NEW YORK, Feb. 14 /PRNewswire/ -- In light of the recent Standard & Poor's
upgrade of the United Mexican States to investment grade, new developments can
be expected in its structured finance market. Within Latin America, Mexico has
been one of the most important sources for local and cross border structured
finance transactions. Thus, its new investment-grade rating will open up the
structured finance market to new companies and asset types, as well as permit
access to a more diversified international pool of investors.
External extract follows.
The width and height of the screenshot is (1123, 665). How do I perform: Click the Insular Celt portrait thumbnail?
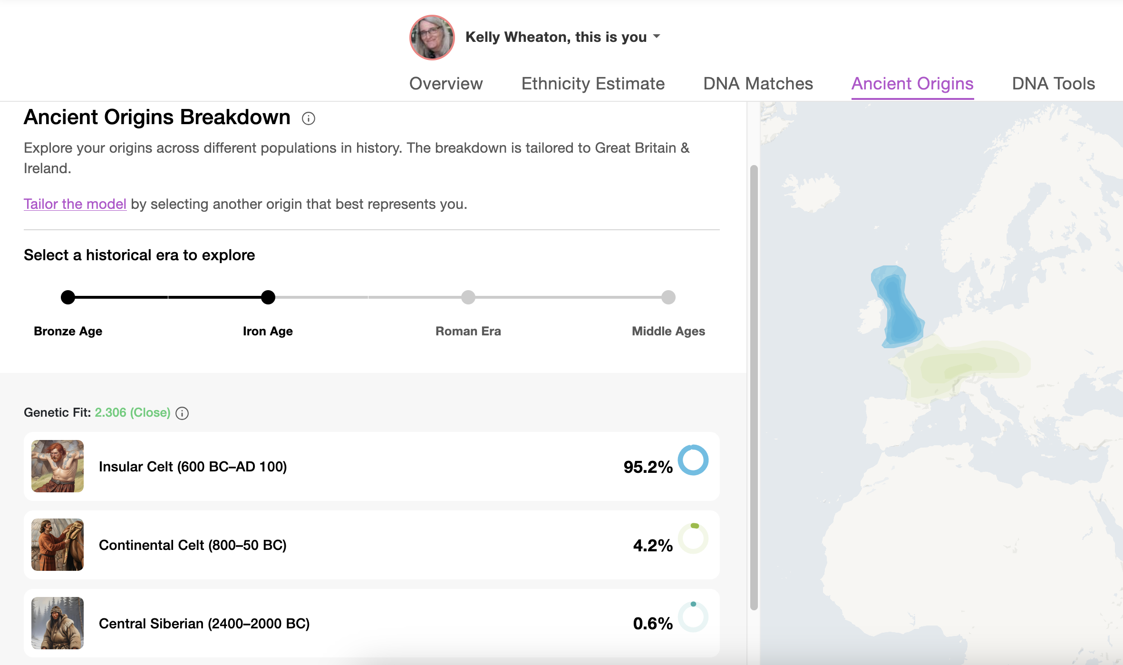pos(58,466)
In recent years, Mexico has reached the second market stage of Latin
American securitization. In this stage, issuers have started to securitize
existing assets in local currencies in the domestic capital markets. Local
investors, with important investment muscle (namely pension funds), have
exercised their strength by demanding new and more innovative structured
finance transactions (that is, accounts receivables securitizations and
partial credit guarantees). "Local investors now view structured products as
an interesting investment alternative to more traditional fixed-income
securities," said Juan Flores, Standard & Poor's Associate Director for
Structured Finance in Mexico City.
As a result of the improvement in Mexico's country risk, reflected in the
recent upgrade to investment grade, Standard & Poor's expects Mexico to enter
into the third market stage of Latin American securitization in 2002. In this
stage, issuers tap international markets with existing asset securitizations
denominated in local currencies.
The existing asset types that are better equipped to pioneer the third
market stage in Mexico are both the residential and commercial mortgage-backed
markets. In recent years, Mexico has suffered from a large housing deficit, as
well as an increasing demand for commercial office space. As a result, the
recent announcement by the Mexican government to build 750,000 low-income
housing units per year by 2006, could trigger the opportunity for developers
to look for financing in the structured finance international markets. At the
same time, the recent creation of Mexico's federal mortgage bank will
certainly foster the development of primary and secondary mortgage markets in
Mexico. As of September 2001, the low-income housing mortgage portfolio
totaled just over Ps42 billion.
Under these circumstances, Standard & Poor's expects that Mexico's
investment-grade rating will ease the way for the country to achieve the third
market stage of Latin American securitization, and as such, create more
efficient approaches to access long-term international funding.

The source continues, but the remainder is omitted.